| WHAT TO DO |
Exact copy, no pictures: restate each entry below word for word.

[Stored items]
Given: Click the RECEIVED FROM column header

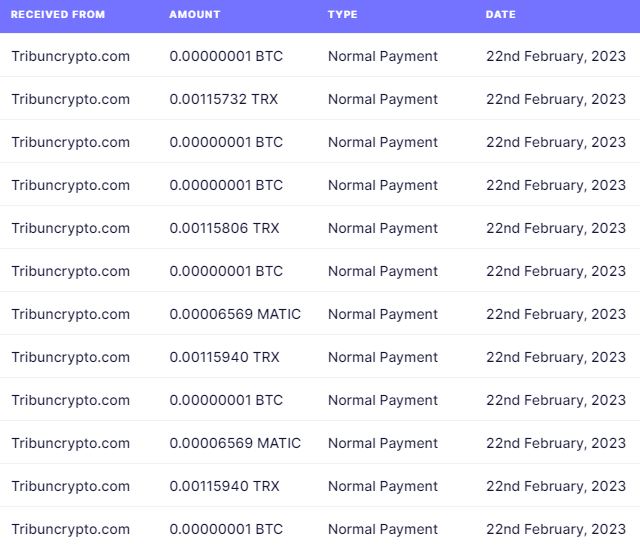Looking at the screenshot, I should pos(58,14).
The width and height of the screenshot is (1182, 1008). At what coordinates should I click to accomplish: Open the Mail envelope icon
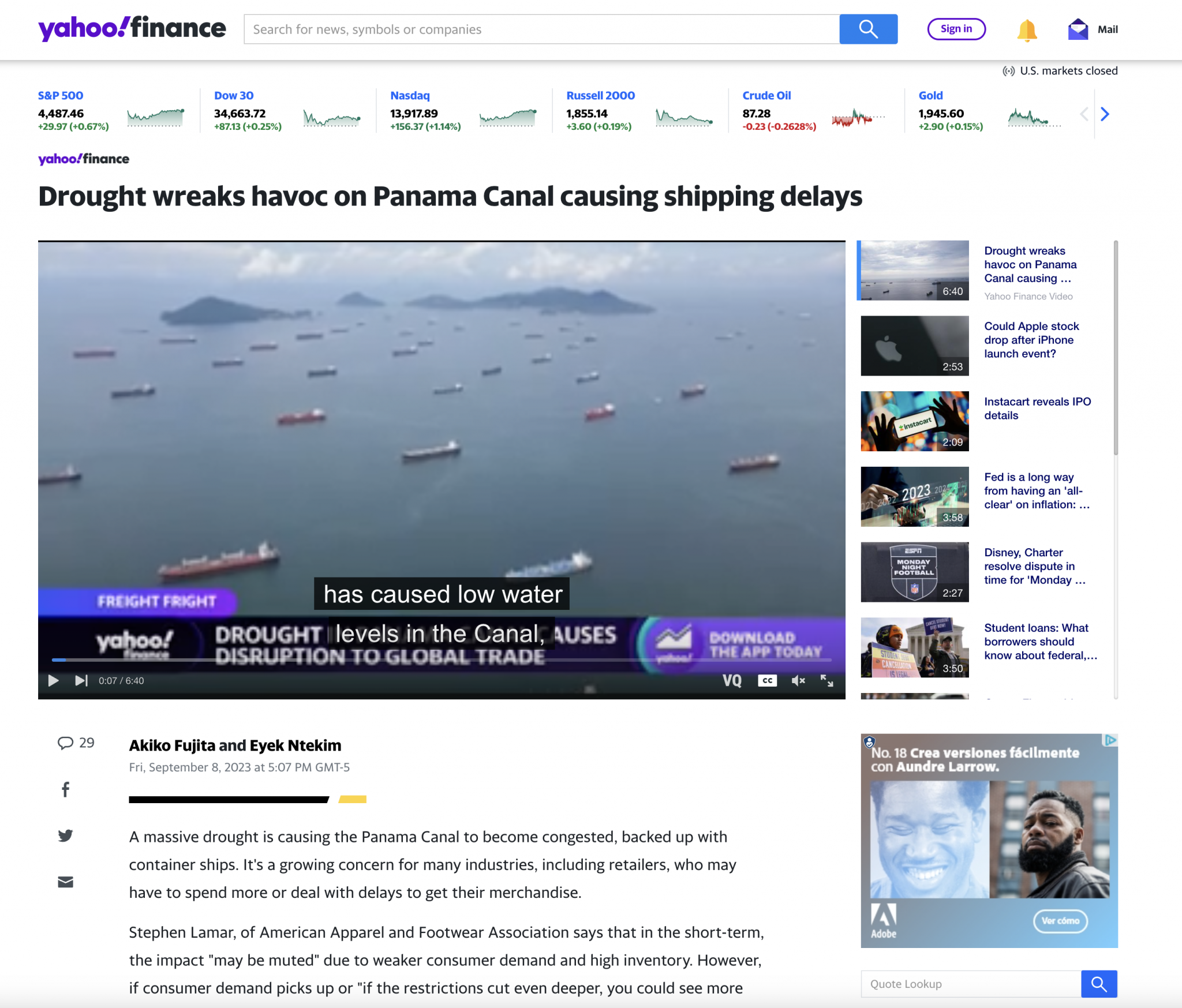click(x=1078, y=29)
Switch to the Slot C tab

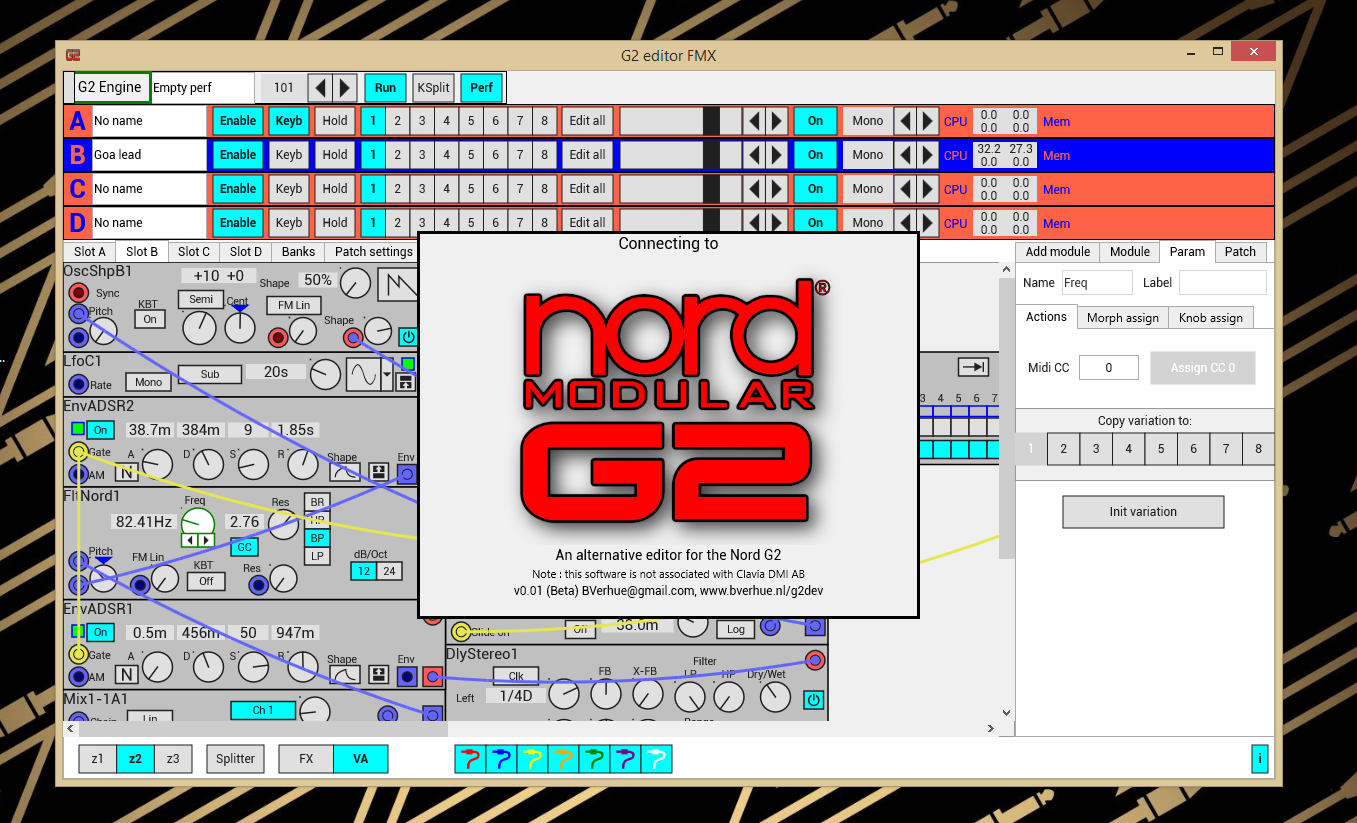coord(194,252)
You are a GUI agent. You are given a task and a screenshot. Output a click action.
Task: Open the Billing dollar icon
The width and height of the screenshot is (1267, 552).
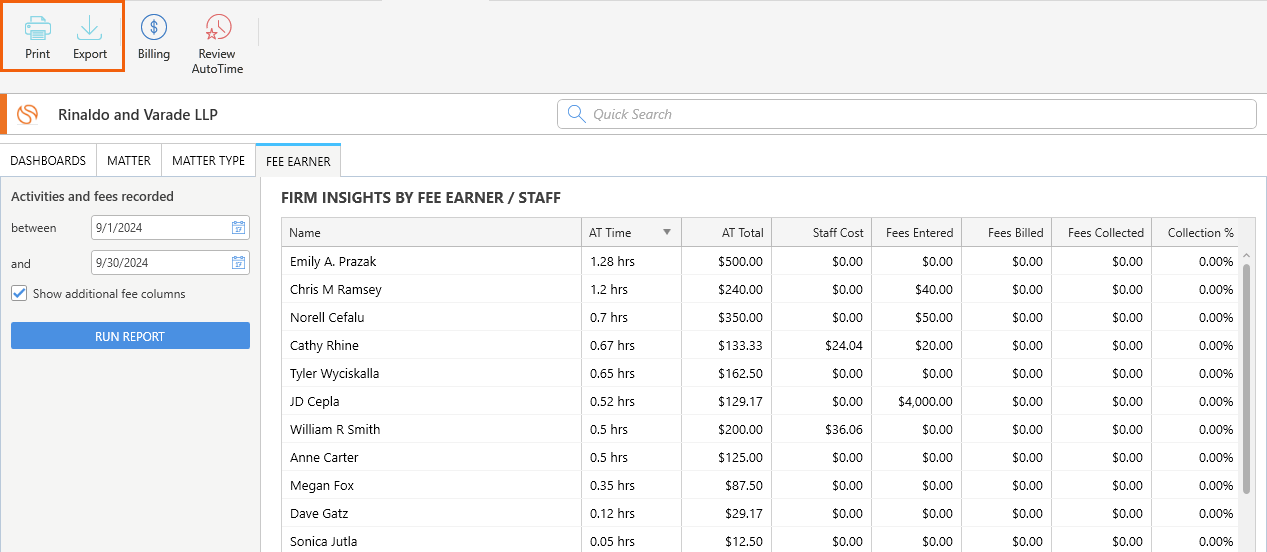point(154,27)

| ANSWER FOR THIS EXERCISE |
Given: Click the RECEIVED FROM column header

Looking at the screenshot, I should pos(58,14).
The width and height of the screenshot is (1182, 1008). At what coordinates should I click to accomplish: Open the Mail envelope icon
click(x=1078, y=29)
Switch to the Slot C tab

coord(194,252)
You are a GUI agent. You are given a task and a screenshot. Output a click action.
Task: Open the Billing dollar icon
The width and height of the screenshot is (1267, 552).
point(154,27)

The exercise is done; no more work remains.